* **Required work**: Transcribe the line with "The image size is (782, 524)." and all the lines that follow it in the material below, exactly as they stand.

* **Given entries**:

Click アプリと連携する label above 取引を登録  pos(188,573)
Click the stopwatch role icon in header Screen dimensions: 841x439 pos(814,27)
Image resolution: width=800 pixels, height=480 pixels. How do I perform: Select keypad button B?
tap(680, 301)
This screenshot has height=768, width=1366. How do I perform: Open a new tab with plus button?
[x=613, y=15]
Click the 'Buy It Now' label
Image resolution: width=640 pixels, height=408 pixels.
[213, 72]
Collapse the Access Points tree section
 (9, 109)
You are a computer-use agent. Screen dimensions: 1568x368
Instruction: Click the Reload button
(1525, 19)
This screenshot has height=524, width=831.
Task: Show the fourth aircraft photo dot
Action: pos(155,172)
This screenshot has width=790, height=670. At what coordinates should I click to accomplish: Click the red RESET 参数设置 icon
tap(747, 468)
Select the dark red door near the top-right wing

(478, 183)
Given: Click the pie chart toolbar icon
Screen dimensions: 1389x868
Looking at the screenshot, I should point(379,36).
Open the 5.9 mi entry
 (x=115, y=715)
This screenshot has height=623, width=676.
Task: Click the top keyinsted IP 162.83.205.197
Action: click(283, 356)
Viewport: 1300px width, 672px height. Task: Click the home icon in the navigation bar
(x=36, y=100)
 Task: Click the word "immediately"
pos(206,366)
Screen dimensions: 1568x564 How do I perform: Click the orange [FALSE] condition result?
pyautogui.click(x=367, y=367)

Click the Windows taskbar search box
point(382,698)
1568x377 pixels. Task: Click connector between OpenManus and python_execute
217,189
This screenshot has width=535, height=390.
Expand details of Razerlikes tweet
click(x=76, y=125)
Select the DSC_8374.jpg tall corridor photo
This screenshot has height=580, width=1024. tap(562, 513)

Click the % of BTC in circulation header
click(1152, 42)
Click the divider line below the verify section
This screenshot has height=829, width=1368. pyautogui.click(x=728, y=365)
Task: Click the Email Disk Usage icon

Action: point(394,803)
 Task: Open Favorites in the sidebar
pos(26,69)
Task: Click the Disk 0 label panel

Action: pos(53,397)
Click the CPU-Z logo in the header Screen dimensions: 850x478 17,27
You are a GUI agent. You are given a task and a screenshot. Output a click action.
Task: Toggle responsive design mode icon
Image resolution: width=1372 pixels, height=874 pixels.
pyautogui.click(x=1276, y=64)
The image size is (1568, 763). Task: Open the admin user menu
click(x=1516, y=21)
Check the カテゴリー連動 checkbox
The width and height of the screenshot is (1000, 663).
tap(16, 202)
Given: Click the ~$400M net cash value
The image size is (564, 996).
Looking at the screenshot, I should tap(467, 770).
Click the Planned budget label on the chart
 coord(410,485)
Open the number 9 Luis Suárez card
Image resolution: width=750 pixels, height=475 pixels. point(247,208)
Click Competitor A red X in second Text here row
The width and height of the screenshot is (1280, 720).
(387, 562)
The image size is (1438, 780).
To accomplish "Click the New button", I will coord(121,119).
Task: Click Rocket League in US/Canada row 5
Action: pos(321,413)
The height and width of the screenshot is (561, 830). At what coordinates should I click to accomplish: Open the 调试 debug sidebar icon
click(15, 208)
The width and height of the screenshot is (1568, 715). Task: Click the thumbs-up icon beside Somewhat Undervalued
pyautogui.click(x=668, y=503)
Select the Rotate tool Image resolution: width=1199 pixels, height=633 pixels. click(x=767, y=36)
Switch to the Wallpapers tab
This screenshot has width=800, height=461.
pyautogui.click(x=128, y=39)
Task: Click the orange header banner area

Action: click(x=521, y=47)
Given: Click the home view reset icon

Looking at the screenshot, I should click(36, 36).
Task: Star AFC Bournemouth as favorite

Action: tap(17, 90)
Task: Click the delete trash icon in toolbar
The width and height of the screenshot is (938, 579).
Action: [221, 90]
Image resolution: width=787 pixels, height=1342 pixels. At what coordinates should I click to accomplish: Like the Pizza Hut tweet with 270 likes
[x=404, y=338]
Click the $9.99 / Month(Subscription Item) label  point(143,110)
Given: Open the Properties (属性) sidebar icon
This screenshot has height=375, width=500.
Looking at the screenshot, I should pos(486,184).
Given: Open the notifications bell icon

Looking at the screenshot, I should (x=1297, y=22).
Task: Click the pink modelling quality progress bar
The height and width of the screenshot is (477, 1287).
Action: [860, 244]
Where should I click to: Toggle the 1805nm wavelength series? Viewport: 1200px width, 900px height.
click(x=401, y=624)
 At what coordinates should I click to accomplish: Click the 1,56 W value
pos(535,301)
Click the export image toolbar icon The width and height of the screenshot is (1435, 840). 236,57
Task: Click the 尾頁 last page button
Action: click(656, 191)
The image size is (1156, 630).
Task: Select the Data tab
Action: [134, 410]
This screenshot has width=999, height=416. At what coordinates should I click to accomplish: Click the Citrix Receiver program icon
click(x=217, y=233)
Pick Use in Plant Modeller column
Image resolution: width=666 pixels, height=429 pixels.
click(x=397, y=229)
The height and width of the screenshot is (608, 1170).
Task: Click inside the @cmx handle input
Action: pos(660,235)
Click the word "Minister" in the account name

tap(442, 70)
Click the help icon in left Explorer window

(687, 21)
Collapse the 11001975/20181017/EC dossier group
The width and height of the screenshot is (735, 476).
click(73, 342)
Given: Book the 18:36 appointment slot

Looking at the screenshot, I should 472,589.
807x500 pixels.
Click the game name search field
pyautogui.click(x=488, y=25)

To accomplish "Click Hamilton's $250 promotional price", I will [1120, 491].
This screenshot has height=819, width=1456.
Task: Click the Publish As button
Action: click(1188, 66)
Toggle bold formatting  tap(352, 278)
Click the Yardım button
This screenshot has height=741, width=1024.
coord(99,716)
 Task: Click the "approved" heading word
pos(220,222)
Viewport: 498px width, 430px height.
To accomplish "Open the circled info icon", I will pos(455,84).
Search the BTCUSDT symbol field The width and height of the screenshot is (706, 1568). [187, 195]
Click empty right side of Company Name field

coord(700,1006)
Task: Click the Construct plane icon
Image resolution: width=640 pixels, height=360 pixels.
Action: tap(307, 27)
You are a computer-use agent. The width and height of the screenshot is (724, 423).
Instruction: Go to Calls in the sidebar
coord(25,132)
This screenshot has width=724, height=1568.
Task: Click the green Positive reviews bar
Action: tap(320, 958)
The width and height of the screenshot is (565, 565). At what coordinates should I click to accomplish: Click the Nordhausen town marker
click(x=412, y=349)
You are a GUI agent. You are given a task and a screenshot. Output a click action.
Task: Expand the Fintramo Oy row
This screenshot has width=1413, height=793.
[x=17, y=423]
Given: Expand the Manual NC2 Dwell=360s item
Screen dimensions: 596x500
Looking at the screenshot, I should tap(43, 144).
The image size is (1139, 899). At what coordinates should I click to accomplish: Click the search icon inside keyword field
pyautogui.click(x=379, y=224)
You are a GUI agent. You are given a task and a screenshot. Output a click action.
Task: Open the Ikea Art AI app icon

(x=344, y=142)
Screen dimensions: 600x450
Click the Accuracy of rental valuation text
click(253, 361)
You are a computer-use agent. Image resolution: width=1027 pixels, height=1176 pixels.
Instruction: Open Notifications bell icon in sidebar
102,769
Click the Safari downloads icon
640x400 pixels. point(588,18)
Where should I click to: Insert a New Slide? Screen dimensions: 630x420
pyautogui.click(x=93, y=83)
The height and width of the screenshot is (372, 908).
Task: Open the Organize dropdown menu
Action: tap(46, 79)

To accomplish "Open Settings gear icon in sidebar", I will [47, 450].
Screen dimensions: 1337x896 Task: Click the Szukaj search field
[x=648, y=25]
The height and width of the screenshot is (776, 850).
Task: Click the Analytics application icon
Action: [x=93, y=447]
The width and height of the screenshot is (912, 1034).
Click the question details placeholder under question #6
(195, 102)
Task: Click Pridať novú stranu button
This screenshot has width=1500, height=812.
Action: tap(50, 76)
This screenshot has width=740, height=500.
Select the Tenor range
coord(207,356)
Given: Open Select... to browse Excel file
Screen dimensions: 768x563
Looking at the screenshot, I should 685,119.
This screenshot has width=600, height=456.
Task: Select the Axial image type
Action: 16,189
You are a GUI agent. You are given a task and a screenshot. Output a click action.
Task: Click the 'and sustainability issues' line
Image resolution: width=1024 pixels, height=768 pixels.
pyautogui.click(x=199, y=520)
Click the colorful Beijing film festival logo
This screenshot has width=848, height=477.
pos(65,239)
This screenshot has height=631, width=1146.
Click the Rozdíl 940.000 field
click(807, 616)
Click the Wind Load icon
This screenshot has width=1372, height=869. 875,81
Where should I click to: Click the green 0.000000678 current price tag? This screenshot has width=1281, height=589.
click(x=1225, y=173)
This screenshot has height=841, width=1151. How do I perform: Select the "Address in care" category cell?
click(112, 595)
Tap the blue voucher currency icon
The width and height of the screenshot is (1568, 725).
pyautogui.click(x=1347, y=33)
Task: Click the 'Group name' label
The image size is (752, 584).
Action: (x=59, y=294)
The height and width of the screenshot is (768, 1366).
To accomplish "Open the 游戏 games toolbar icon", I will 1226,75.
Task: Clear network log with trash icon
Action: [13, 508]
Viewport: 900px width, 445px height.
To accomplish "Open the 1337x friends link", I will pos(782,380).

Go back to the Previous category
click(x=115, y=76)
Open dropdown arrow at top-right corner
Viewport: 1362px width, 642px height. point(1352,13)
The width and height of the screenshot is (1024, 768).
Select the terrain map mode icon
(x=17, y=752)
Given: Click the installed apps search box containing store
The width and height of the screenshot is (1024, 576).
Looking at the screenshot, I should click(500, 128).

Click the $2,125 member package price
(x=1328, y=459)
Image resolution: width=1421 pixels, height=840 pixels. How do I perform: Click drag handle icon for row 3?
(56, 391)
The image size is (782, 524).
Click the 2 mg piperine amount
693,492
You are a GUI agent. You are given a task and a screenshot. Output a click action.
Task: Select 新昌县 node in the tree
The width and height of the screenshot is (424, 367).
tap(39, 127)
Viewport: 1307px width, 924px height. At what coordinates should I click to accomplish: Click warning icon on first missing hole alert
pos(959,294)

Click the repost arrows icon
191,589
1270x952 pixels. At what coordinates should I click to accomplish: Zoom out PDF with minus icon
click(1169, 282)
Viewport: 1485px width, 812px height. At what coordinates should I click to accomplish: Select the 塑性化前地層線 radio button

* **Answer to this task**:
The image size is (782, 524).
Click the 2 mg piperine amount
693,492
You are a GUI agent. You are given a task and a screenshot. Output a click action.
Task: Select 新昌县 node in the tree
The width and height of the screenshot is (424, 367).
tap(39, 127)
Viewport: 1307px width, 924px height. At what coordinates should I click to accomplish: Click warning icon on first missing hole alert
pos(959,294)

Click the repost arrows icon
191,589
1270x952 pixels. At what coordinates should I click to accomplish: Zoom out PDF with minus icon
click(1169, 282)
Viewport: 1485px width, 812px height. At what coordinates should I click to accomplish: Select the 塑性化前地層線 radio button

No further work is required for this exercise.